Up until a few years ago, this was true of me as well. I’d like to say that my decision to write a novel about Duchamp was the result of a carefully considered intellectual process, but in fact, it was pure serendipity. While doing research on art history at the Brooklyn Public Library, I stumbled across the wonderful book Why Are Our Pictures Puzzles? by James Elkins, who explores the issue of why we’re collectively drawn to interpret and tell stories about pictorial works of art. In passing, Elkins mentions the strange theory of art critic Philippe Duboy, who postulates that Duchamp, while working as a librarian at the Bibliothèque Nationale, quietly erased and modified drawings by the artist Jean-Jacques Lequeu, as part of an obscure vendetta against the architect Le Corbusier. If this “theory” doesn’t make any sense, don’t worry: I ended up buying a copy of Duboy’s incredibly expensive book on the subject, only to find that I couldn’t make head or tail of it either. (For one thing, it gets its libraries mixed up: Duchamp actually worked at the Bibliothèque Sainte-Geneviève, so he couldn’t have made the changes that the author implies.)

Yet I’d been bitten by the Duchamp bug. And I quickly discovered that the hard part wasn’t constructing a conspiracy novel around Duchamp, but deciding which conspiracy to use. Even if you think, as I do, that Duboy’s book is a waste of time, and a model of how not to construct a conspiracy theory, you’re still left with an embarrassment of riches. You have Rhonda Roland Shearer’s controversial contention, for instance, that many of Duchamp’s readymades were actually carefully constructed by the artist, who built them in secret and passed them off as found objects for reasons that remain unclear. You’ve got the frequent attempts to link Duchamp’s work to alchemy, the cabala, and, yes, Rosicrucianism. You have the allegation, made in at least two books, that Duchamp knew the identity of the Black Dahlia murderer, a particularly juicy story that plays an important role in The Icon Thief. And then there’s the question of what Duchamp was really doing in New York City during the First World War…but for that, you’ll need to read my novel.

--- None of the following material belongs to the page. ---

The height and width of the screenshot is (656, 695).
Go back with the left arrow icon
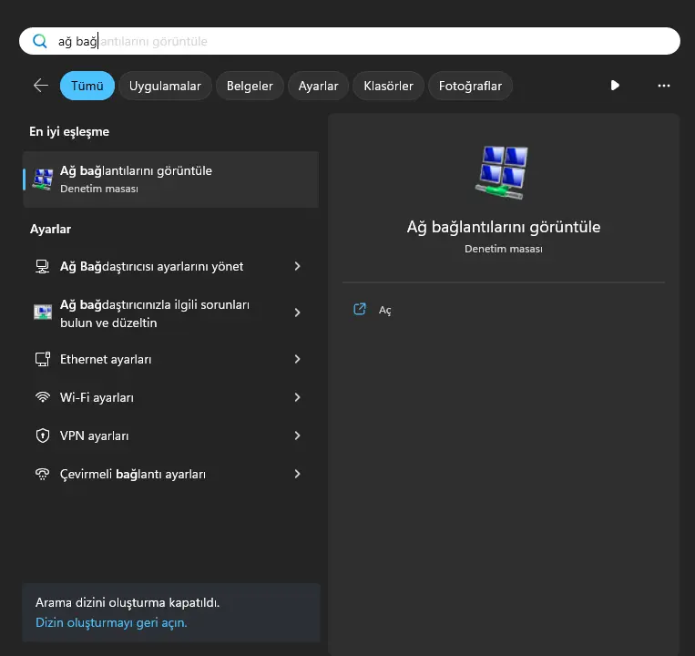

It’s easy to see why conspiracy theorists love Duchamp: his work is simultaneously designed to elicit and frustrate obsessive interpretation. Yet the endless attempts to pin him down as an alchemist, a secret revolutionary, or even a Rosicrucian have little to do with the man himself. Duchamp, more than any of his contemporaries, was the ultimate skeptic and outsider, unwilling to be confined to any one artistic school, even as he influenced them profoundly from the margins. For most of his life, he lived as simply as possible, with close to a complete indifference to money, in order to devote himself more fully to his work. He was, uniquely, a movement of one. And even as I toyed with his legacy in The Icon Thief, I found myself seduced by his example. He was brilliant, uncompromising, and impossible to classify. And although my book regards him from many different angles, often all at the same time, I hope my readers remember him, above all else, as a model of what the artistic life can be.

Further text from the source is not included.